- [PROBLEM REQUIREMENTS]:
From the material below, copy every line in which the word "computer" occurs.

********

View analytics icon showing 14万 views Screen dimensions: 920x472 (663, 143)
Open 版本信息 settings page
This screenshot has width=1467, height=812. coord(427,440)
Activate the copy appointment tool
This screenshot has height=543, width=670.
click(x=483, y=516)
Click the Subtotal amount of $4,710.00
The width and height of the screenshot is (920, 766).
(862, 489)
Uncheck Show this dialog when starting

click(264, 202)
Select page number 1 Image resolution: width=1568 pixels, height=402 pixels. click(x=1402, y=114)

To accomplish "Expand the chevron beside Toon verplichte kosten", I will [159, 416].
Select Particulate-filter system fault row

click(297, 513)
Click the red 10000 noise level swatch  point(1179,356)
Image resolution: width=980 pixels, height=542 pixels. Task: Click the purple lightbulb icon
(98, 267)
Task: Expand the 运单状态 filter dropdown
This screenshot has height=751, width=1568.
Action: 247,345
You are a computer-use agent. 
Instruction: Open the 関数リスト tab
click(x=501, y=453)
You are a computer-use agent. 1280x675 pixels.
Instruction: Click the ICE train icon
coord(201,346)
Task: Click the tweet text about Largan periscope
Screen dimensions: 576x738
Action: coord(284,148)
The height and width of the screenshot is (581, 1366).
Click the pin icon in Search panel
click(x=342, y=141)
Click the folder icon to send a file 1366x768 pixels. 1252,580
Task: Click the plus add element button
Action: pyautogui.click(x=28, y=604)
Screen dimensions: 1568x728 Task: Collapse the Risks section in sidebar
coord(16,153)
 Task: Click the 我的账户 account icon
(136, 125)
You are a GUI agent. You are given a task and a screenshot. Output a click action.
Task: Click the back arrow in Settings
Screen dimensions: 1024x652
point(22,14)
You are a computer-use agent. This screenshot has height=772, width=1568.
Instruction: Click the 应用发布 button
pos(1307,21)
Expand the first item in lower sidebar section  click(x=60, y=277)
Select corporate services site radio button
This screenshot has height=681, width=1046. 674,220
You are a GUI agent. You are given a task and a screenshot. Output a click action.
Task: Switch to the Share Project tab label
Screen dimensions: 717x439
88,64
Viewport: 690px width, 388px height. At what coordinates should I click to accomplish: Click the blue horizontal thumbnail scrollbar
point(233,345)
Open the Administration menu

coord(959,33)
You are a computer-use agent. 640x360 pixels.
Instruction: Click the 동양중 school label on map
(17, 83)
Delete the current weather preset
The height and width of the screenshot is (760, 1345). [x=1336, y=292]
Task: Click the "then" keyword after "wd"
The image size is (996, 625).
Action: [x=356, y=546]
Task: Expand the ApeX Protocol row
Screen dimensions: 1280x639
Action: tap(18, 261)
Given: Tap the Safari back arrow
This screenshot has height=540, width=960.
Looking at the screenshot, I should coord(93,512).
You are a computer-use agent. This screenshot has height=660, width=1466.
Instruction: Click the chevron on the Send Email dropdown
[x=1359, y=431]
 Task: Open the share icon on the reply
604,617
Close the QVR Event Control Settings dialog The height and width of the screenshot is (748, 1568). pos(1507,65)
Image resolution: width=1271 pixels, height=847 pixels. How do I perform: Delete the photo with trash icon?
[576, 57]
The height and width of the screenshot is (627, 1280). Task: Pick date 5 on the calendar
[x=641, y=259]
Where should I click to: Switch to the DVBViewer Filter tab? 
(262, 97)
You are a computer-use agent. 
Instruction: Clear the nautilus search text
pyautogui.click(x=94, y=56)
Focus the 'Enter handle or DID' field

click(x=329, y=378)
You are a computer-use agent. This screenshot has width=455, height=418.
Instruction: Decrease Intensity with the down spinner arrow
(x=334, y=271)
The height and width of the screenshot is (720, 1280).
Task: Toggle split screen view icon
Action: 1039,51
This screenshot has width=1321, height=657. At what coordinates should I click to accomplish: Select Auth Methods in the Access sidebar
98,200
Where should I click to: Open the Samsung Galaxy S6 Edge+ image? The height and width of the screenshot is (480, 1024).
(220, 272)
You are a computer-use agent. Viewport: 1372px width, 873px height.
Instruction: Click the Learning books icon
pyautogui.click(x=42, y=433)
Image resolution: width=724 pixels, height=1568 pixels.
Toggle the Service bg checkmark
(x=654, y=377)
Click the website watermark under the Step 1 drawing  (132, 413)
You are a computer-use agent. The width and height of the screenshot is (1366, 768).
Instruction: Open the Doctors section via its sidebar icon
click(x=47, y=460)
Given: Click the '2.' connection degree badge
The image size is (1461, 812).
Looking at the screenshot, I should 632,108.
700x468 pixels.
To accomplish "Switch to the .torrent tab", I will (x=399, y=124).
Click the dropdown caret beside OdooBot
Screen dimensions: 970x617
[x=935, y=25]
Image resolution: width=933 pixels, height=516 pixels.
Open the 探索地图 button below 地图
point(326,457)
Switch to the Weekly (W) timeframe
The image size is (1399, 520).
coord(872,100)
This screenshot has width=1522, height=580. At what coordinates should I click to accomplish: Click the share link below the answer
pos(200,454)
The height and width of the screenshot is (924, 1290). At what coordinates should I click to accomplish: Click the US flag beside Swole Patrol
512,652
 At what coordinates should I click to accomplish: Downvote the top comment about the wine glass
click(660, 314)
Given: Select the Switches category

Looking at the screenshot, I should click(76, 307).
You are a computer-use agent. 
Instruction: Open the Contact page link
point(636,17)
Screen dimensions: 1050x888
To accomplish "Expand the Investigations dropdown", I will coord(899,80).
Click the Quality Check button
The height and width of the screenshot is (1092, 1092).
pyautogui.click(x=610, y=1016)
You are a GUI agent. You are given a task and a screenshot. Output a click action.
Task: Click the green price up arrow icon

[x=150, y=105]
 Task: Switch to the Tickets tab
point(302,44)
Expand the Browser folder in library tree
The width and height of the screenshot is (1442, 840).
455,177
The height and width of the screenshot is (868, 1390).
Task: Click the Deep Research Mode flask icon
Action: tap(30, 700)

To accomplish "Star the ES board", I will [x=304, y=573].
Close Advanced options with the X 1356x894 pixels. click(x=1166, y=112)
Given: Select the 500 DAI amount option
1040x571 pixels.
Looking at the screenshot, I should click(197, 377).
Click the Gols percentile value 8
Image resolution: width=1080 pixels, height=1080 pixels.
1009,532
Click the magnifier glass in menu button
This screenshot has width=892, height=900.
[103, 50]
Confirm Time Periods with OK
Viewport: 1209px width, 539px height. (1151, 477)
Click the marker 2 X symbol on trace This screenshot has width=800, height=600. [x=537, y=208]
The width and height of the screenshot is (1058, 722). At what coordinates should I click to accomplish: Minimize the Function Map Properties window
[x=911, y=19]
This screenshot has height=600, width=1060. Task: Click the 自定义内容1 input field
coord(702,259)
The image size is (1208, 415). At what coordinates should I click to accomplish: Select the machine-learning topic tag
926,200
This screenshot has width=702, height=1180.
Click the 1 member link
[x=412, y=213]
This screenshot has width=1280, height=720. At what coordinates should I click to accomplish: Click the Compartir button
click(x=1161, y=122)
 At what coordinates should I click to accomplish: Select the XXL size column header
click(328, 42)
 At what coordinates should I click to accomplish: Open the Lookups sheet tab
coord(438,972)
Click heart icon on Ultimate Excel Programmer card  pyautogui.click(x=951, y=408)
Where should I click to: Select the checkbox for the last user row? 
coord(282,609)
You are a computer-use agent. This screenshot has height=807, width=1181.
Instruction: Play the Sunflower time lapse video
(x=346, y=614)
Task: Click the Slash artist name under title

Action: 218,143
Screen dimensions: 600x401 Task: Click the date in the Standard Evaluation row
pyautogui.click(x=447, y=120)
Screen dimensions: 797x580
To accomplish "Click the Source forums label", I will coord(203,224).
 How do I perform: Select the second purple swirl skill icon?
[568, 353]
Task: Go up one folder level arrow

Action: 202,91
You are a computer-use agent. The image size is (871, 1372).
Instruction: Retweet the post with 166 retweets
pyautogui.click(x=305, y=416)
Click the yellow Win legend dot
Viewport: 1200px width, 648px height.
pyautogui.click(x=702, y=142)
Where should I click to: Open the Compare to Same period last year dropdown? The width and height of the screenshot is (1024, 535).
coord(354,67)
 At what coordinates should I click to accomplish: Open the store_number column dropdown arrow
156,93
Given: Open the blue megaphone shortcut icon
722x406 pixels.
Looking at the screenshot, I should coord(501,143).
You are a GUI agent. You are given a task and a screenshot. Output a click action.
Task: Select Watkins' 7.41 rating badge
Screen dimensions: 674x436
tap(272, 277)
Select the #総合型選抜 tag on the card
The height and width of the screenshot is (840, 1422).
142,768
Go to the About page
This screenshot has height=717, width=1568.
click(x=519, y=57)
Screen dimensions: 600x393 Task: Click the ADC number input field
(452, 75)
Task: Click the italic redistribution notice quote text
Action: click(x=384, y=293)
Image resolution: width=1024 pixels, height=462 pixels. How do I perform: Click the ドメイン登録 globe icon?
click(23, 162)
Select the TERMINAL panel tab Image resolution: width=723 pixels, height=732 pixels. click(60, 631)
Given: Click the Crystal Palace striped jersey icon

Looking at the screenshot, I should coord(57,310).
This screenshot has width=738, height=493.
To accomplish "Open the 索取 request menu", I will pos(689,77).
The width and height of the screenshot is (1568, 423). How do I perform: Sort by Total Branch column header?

********

- [EXPECTED ANSWER]:
You are a computer-use agent. 
You are a computer-use agent. 1280x675 pixels.
You are a computer-use agent. This screenshot has height=772, width=1568.
You are a computer-use agent. 640x360 pixels.
You are a computer-use agent. This screenshot has height=660, width=1466.
You are a computer-use agent. 
You are a computer-use agent. This screenshot has width=455, height=418.
You are a computer-use agent. Viewport: 1372px width, 873px height.
You are a computer-use agent. The width and height of the screenshot is (1366, 768).
You are a computer-use agent. 
You are a computer-use agent. This screenshot has height=807, width=1181.
You are a computer-use agent. The image size is (871, 1372).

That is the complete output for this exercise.